Neuro-2a cells were seeded and grown for at least 18 h and described above. Culture media was then removed and replaced with fresh media containing VER155008 (Sigma) to a final concentration of 20 µM, or an equivalent amount of DMSO in the case of the vehicle control. Cells were then incubated for a further 18 h before harvesting, lysis, denaturation and TPE-MI labeling as described above. Samples, including a pooled control sample, were prepared for mass spectrometry using the Preomics iST-NHS (Preomics, catalog # P.O.00026) and TMT 11-plex labeling (ThermoFisher, catalog # A37725) kits according to the manufacturer’s protocol. A reference channel consisting of a pooled aliquot of all samples was added to each biological replicate to support efficient normalization between replicates. Resultant peptides were analyzed and quantified using the TMT based MS methodology as described above.

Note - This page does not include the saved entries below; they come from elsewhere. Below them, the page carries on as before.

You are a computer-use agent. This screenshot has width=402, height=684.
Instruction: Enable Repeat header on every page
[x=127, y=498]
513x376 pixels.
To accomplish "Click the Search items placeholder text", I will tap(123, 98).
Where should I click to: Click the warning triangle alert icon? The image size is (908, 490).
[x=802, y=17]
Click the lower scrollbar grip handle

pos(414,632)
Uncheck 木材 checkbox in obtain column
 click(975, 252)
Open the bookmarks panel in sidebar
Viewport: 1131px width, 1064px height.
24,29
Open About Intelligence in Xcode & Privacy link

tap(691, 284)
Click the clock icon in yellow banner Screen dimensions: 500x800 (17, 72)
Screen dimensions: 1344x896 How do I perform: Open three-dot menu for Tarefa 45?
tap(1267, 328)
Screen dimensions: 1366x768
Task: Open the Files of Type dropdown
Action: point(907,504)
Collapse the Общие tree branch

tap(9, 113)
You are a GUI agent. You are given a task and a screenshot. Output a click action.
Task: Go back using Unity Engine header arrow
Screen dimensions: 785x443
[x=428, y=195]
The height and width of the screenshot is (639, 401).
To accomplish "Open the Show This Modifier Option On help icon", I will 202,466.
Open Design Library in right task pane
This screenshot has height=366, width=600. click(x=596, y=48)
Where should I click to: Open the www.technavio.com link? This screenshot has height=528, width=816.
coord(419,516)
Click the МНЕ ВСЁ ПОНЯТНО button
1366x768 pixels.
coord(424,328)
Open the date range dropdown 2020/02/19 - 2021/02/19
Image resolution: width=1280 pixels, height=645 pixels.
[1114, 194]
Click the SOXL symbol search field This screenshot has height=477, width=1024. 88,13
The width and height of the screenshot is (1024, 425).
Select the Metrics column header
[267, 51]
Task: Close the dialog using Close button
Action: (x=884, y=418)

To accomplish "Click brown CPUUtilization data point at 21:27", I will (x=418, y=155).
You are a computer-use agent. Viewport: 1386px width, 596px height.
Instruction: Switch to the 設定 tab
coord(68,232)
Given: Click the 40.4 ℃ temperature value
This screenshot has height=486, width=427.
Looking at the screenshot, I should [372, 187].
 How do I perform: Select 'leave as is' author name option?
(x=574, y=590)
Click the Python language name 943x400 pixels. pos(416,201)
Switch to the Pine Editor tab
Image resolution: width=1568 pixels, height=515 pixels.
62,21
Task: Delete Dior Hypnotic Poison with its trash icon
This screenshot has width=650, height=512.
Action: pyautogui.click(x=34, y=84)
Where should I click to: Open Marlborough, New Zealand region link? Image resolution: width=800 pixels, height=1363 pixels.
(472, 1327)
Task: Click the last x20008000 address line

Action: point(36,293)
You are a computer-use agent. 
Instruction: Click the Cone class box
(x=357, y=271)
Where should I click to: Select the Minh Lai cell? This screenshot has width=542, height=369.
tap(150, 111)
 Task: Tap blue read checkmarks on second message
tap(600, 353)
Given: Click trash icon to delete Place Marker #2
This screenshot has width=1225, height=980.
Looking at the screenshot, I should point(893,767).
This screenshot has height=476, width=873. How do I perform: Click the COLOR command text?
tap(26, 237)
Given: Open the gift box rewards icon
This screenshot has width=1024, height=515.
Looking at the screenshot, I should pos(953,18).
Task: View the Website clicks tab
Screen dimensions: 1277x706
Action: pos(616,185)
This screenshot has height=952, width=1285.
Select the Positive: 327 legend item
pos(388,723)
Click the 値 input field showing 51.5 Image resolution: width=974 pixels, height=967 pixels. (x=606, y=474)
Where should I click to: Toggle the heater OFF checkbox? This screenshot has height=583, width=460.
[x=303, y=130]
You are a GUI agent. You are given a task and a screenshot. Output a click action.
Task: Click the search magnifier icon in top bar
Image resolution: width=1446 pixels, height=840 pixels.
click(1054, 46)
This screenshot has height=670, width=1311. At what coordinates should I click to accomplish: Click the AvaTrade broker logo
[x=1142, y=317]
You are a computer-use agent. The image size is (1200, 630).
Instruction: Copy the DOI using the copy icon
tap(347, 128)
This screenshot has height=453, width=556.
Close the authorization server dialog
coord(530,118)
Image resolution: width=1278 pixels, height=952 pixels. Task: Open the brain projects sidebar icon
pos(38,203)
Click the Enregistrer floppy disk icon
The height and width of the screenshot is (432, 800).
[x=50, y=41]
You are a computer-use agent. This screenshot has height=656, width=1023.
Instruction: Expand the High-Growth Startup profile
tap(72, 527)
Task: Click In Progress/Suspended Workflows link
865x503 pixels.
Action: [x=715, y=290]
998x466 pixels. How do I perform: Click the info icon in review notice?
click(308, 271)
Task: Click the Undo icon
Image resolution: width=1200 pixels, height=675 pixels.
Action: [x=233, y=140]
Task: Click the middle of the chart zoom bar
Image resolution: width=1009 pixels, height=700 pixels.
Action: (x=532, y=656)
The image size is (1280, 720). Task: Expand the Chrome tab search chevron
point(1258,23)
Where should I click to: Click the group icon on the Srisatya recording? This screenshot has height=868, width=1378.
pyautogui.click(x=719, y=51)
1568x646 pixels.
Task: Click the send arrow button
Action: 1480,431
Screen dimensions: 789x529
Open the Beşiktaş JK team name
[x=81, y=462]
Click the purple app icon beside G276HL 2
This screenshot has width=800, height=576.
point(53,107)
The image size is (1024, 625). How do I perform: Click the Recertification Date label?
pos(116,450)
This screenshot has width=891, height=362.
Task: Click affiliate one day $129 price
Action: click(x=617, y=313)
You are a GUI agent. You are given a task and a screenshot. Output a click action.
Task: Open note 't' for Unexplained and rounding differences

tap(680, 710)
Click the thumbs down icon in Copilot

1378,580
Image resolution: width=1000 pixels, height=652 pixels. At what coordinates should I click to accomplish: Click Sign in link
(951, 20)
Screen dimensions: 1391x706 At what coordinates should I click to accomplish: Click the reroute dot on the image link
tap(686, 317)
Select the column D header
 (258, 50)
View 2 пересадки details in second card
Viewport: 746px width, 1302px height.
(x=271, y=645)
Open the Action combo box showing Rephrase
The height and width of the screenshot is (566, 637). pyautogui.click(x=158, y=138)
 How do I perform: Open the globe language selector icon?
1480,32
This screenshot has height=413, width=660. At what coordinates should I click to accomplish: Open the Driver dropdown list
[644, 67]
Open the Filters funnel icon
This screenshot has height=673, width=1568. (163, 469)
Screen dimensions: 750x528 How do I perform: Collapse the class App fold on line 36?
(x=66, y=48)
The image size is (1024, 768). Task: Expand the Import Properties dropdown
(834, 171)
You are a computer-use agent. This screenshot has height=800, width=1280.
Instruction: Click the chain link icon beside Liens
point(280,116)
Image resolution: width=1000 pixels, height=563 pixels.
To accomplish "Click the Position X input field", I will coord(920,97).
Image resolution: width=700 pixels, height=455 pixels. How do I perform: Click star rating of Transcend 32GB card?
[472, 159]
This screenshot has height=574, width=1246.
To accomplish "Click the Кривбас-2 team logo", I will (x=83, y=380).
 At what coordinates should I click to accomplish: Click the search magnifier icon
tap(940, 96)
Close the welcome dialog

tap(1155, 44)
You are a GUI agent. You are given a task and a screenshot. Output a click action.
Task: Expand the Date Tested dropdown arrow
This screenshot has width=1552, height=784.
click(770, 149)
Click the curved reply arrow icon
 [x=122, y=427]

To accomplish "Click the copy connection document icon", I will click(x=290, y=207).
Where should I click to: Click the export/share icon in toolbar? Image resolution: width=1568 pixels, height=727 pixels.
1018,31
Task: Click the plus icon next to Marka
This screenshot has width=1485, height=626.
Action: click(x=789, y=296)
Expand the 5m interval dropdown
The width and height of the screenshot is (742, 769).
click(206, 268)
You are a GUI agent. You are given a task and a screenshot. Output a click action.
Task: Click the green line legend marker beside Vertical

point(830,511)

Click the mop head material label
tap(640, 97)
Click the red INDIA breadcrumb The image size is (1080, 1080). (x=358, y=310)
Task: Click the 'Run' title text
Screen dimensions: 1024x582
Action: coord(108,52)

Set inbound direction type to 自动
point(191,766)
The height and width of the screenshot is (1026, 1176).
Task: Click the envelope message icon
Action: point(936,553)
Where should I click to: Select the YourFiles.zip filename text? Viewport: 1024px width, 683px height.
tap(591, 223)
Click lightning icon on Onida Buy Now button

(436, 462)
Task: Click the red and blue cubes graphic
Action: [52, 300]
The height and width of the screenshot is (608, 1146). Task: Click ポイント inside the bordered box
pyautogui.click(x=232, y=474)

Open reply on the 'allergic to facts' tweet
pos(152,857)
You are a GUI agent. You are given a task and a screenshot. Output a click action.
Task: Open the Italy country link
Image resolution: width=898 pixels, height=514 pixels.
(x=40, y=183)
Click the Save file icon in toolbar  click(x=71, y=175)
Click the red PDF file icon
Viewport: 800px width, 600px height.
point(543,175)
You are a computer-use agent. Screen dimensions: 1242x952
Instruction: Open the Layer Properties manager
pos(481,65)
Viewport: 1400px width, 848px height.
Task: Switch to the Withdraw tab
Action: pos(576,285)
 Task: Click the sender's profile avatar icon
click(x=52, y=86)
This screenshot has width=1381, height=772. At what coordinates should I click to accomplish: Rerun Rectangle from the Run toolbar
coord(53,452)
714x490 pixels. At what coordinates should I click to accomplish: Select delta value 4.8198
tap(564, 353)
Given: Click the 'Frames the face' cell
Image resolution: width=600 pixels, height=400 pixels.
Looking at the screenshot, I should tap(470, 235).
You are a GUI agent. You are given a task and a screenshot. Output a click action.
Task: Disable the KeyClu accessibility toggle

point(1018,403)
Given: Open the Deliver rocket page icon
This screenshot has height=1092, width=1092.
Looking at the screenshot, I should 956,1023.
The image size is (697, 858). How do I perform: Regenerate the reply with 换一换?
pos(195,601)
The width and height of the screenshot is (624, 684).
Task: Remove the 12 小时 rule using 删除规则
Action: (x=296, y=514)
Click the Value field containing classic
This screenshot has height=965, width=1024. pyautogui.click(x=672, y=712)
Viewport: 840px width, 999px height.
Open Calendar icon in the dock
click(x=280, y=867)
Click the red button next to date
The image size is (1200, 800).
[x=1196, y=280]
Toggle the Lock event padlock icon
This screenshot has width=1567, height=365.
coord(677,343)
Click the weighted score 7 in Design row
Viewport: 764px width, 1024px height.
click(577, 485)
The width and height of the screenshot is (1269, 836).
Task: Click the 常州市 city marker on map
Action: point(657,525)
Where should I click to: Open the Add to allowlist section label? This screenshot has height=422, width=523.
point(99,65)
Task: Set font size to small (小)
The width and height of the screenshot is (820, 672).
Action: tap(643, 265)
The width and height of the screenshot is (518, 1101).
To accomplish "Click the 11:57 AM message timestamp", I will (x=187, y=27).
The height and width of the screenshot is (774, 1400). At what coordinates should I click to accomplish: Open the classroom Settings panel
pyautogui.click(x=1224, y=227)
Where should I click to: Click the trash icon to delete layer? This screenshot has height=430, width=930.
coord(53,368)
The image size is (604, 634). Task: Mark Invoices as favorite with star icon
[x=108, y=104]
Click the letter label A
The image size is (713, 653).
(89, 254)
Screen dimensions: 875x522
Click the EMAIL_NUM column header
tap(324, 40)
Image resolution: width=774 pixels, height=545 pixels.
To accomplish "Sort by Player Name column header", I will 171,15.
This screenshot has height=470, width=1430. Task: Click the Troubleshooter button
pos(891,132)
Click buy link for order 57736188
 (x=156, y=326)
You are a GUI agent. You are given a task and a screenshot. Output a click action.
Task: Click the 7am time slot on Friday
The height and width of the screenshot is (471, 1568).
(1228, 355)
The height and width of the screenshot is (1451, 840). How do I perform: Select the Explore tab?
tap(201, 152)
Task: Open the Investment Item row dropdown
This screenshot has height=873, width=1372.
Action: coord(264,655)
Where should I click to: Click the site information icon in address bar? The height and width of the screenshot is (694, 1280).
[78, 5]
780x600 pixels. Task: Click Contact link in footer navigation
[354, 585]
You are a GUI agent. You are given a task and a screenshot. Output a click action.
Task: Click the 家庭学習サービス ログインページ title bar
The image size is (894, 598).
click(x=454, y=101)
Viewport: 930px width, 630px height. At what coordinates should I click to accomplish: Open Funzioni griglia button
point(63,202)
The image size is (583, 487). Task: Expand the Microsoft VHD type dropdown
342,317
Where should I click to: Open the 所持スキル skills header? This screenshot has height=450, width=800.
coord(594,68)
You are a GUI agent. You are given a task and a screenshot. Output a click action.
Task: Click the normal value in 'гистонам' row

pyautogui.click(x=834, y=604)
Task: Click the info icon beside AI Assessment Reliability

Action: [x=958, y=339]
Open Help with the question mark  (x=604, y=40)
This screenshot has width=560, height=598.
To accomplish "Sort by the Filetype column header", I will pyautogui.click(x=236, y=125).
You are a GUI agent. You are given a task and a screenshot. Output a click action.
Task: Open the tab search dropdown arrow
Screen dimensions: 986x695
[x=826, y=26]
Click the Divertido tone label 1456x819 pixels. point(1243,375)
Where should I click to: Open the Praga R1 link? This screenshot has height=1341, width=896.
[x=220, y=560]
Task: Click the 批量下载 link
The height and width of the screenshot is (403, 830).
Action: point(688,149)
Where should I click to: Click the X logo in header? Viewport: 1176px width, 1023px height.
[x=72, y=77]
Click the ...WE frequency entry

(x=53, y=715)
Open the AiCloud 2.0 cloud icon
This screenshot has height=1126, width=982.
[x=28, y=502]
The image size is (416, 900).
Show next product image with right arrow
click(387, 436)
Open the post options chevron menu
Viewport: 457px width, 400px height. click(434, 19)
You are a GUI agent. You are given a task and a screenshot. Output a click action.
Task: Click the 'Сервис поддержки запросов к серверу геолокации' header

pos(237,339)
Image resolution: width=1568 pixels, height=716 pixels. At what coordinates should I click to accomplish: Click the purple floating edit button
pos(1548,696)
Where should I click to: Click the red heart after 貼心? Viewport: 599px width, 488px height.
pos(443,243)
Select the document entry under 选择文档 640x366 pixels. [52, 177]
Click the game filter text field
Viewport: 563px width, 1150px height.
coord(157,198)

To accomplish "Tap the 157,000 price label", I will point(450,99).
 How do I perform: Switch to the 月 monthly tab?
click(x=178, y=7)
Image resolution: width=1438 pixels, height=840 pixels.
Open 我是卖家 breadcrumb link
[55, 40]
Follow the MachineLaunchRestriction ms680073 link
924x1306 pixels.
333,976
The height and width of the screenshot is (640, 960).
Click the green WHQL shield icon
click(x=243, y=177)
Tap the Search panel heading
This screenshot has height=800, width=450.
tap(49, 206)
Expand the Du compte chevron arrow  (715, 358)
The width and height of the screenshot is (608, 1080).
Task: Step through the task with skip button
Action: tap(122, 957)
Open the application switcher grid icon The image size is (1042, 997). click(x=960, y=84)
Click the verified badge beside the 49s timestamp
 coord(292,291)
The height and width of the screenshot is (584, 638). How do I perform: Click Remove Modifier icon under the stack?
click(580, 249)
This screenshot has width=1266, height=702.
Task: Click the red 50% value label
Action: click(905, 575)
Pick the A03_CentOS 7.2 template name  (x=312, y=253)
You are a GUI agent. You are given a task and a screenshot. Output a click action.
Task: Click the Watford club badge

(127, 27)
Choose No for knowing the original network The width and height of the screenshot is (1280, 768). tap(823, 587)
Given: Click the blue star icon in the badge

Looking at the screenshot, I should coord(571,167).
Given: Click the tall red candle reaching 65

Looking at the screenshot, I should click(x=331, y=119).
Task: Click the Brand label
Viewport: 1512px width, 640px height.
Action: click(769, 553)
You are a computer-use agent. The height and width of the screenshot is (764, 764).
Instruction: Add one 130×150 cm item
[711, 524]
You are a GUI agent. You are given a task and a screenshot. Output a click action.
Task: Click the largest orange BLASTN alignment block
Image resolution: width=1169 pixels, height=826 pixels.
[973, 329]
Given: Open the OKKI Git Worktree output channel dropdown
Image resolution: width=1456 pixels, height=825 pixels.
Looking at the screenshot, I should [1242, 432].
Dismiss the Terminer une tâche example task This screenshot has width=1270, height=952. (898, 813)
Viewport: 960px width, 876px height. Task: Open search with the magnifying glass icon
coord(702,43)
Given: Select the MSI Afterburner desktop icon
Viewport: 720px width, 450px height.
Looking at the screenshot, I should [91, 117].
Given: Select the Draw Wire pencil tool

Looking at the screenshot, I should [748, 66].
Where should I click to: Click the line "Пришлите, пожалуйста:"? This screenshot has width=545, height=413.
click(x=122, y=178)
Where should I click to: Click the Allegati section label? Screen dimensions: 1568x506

Filtering and further analysis of the dataset was then carried out with custom Python scripts. The logic was as follows. First, the common contaminant protein keratin was removed and quantified proteins were considered as those identified by at least two unique peptides, one of which contained a cysteine residue, in at least two out of three biological replicates. The abundance ratio (VER155008/Control) was then calculated for each peptide at each urea concentration. The mean per-protein non-cysteine abundance ratio at each urea concentration was then used to correct the corresponding cysteine-containing peptide(s) for any change in the overall abundance of individual proteins caused by the treatment, yielding the corrected ratio. The resultant data was then scaled using p value weighted correction and log2 transformed. The standard deviation of all non-cysteine corrected ratios for a given protein across all denaturation concentrations was then calculated as the per-protein threshold. Finally, cysteine-containing peptides quantified in at least 7 denaturant concentrations were collected, and those for which at least one datapoint exceeded the non-cysteine threshold were considered potential hit proteins.

Statistical analysis

Statistical analyses were performed either using the scipy module in python52 or using GraphPad Prism (v 8.4.3). The exact p values, raw values and statistical details are provided in the Source Data and Supplementary Data 1.

Reporting summary

Further information on research design is available in the Nature Research Reporting Summary linked to this article.